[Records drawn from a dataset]
________________________

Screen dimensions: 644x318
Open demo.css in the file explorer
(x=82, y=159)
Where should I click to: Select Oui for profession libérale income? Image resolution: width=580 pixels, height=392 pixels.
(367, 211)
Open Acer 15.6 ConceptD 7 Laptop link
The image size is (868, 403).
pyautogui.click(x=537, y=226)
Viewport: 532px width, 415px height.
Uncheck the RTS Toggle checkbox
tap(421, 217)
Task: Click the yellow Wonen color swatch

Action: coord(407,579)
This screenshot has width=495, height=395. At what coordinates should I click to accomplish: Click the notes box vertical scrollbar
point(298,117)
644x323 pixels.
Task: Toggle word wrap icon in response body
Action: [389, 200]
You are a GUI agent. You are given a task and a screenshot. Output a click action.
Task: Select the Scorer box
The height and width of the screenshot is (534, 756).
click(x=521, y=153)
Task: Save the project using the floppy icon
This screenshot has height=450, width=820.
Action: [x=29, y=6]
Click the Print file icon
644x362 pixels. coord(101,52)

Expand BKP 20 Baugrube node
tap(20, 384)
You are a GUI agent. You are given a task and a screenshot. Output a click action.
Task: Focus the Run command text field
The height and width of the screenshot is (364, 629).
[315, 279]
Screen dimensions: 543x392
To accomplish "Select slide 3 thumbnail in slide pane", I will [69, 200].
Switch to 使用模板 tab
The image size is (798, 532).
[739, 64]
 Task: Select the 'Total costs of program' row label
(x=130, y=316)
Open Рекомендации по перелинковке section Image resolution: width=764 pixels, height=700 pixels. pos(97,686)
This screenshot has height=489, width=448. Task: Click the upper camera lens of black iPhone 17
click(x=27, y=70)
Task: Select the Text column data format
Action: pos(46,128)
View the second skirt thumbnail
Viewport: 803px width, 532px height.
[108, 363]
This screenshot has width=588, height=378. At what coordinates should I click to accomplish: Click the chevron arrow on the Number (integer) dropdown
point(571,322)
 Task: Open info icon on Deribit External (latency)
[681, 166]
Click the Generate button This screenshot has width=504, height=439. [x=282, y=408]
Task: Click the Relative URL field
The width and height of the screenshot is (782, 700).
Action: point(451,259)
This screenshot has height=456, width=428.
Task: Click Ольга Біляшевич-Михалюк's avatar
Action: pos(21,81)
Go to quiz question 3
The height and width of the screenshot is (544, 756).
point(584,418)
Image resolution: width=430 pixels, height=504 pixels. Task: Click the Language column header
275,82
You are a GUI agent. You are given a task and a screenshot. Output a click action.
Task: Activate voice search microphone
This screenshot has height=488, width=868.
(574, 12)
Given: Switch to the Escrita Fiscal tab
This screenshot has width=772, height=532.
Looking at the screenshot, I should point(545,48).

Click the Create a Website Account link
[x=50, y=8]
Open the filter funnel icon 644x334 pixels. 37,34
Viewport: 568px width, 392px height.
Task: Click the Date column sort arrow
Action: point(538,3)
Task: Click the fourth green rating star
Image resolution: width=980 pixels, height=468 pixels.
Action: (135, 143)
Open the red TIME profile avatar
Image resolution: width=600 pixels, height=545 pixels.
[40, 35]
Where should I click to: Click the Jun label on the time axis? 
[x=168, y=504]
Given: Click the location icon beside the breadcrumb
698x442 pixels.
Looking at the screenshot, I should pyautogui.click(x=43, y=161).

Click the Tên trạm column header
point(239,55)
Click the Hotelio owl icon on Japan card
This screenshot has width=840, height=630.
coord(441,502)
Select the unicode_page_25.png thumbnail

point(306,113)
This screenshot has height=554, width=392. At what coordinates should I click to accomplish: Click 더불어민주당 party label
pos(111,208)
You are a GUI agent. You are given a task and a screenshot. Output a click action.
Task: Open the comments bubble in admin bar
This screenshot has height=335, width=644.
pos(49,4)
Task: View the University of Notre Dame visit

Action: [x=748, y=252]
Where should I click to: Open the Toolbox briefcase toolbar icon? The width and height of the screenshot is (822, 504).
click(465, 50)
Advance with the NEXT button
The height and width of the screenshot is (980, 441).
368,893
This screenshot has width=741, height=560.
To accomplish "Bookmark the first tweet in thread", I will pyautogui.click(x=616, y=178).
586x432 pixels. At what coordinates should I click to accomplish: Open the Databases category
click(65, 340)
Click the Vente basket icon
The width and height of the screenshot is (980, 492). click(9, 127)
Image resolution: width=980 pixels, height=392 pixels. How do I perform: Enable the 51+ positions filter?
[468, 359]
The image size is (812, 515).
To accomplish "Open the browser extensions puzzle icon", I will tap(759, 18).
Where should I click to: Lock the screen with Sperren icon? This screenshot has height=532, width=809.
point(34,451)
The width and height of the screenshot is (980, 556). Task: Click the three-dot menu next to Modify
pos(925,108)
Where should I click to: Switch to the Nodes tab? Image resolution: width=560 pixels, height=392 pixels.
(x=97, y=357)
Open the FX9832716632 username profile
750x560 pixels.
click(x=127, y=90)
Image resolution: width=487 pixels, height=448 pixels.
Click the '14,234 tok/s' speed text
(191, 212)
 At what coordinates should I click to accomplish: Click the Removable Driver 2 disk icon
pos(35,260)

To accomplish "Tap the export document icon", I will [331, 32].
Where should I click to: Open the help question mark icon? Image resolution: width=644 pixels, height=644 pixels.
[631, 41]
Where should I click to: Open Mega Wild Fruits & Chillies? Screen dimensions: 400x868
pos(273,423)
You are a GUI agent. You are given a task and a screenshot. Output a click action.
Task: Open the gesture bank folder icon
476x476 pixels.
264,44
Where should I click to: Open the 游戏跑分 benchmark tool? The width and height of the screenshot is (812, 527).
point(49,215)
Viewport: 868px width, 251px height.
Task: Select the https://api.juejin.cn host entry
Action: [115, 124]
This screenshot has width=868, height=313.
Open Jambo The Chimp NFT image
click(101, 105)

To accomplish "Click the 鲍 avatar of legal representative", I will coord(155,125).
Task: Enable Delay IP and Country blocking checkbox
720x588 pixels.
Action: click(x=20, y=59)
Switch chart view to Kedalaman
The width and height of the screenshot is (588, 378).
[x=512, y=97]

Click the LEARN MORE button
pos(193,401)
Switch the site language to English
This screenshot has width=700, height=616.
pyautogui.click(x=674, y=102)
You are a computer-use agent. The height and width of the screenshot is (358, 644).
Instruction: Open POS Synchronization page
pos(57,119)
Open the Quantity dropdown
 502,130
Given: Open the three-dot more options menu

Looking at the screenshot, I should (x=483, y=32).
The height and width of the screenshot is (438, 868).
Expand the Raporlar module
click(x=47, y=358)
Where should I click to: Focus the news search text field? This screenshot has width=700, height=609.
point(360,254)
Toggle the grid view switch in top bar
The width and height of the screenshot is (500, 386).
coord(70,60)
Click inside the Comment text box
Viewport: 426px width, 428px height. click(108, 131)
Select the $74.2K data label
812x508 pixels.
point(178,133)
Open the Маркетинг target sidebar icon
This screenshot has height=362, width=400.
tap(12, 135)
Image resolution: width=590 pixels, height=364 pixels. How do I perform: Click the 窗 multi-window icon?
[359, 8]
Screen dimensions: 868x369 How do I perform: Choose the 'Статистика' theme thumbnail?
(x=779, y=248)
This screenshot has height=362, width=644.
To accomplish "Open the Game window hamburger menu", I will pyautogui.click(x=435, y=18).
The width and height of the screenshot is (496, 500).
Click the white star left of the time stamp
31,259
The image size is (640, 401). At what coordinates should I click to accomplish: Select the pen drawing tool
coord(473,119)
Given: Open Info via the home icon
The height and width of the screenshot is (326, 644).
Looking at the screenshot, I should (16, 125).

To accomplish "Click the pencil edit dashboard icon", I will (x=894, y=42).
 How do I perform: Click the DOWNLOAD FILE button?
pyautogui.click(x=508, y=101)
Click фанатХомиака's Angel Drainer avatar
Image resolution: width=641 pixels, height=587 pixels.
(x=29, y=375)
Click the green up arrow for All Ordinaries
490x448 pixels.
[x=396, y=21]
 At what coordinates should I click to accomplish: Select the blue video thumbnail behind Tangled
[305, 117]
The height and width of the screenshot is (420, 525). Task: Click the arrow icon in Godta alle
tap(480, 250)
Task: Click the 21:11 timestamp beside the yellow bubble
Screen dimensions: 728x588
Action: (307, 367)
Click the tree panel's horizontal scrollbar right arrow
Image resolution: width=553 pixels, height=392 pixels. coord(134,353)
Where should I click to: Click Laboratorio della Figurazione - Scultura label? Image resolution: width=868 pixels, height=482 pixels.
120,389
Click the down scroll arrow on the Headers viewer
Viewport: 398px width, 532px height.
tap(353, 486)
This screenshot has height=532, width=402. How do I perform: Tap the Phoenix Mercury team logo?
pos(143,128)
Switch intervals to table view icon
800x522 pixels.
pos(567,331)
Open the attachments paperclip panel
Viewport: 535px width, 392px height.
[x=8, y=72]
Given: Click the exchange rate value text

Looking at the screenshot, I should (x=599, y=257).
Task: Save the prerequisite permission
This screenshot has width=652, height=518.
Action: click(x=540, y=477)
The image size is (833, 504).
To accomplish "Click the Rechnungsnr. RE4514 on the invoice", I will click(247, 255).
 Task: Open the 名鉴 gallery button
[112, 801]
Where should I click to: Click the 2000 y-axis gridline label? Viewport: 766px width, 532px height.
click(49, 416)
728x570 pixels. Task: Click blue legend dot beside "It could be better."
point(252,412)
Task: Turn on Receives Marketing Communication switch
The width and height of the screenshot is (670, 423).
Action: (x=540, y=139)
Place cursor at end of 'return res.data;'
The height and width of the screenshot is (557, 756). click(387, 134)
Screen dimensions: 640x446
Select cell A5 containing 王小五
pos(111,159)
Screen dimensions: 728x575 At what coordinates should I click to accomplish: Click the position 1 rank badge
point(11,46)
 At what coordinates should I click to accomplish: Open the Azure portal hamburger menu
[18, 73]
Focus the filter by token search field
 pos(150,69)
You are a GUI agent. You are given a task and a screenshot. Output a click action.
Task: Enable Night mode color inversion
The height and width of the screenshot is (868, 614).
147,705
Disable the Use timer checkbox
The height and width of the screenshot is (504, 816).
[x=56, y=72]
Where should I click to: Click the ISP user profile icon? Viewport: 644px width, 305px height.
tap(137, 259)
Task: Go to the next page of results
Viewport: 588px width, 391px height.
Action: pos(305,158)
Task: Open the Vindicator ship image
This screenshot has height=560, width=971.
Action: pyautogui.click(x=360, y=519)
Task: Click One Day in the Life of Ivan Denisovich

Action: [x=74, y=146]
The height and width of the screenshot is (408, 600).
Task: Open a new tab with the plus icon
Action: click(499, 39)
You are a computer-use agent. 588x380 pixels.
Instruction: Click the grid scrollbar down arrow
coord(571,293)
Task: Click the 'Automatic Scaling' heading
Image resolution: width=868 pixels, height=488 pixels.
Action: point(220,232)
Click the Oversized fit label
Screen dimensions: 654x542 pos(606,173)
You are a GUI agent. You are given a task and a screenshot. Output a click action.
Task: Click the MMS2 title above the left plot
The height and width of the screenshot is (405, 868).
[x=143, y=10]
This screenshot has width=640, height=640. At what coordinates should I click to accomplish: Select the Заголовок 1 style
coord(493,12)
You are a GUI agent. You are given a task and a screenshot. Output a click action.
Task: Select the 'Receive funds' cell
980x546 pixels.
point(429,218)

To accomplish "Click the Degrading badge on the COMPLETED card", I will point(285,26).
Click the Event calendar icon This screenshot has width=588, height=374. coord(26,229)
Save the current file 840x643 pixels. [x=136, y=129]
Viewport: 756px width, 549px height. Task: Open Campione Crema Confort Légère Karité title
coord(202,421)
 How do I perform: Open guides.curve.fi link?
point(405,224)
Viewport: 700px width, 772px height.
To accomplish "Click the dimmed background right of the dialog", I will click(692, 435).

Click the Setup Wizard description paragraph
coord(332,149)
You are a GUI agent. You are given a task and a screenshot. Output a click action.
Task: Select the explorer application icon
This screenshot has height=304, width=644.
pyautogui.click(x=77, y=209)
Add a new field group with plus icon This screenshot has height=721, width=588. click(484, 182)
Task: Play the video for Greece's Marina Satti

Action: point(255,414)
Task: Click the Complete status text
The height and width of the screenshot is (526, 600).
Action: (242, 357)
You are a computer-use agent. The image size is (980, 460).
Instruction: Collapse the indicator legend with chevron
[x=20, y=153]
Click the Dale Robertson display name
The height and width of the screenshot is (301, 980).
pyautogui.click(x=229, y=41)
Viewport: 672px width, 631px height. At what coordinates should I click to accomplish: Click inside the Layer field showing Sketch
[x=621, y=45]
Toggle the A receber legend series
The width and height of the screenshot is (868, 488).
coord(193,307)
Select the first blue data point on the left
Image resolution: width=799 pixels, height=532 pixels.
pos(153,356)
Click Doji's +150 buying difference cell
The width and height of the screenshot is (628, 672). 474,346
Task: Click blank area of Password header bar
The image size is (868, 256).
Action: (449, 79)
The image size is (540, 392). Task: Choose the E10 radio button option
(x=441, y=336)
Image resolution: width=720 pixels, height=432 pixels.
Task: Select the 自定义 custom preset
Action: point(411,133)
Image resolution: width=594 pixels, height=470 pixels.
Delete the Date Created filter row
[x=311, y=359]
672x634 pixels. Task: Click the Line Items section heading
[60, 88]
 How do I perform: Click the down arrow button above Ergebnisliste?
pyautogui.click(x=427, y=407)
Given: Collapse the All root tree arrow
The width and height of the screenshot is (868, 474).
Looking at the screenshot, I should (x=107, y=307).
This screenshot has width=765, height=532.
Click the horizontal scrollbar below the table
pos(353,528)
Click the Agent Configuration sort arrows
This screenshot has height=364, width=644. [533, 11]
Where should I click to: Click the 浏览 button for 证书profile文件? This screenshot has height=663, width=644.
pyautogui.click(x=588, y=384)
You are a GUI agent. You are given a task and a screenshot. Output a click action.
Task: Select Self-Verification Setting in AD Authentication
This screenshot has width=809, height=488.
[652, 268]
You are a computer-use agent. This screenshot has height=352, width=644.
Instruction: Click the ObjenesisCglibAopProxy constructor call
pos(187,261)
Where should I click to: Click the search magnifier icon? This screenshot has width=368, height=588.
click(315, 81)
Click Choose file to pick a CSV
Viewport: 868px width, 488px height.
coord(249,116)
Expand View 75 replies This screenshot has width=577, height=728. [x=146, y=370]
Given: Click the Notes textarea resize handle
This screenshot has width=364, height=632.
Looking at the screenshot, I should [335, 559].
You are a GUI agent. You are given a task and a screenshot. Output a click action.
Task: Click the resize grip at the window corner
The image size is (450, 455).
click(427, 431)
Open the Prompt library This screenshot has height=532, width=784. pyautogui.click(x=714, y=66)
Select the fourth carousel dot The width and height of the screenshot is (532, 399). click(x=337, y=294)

________________________

Among these entries, how many lines include the string "card"? Reply with the number by itself.

2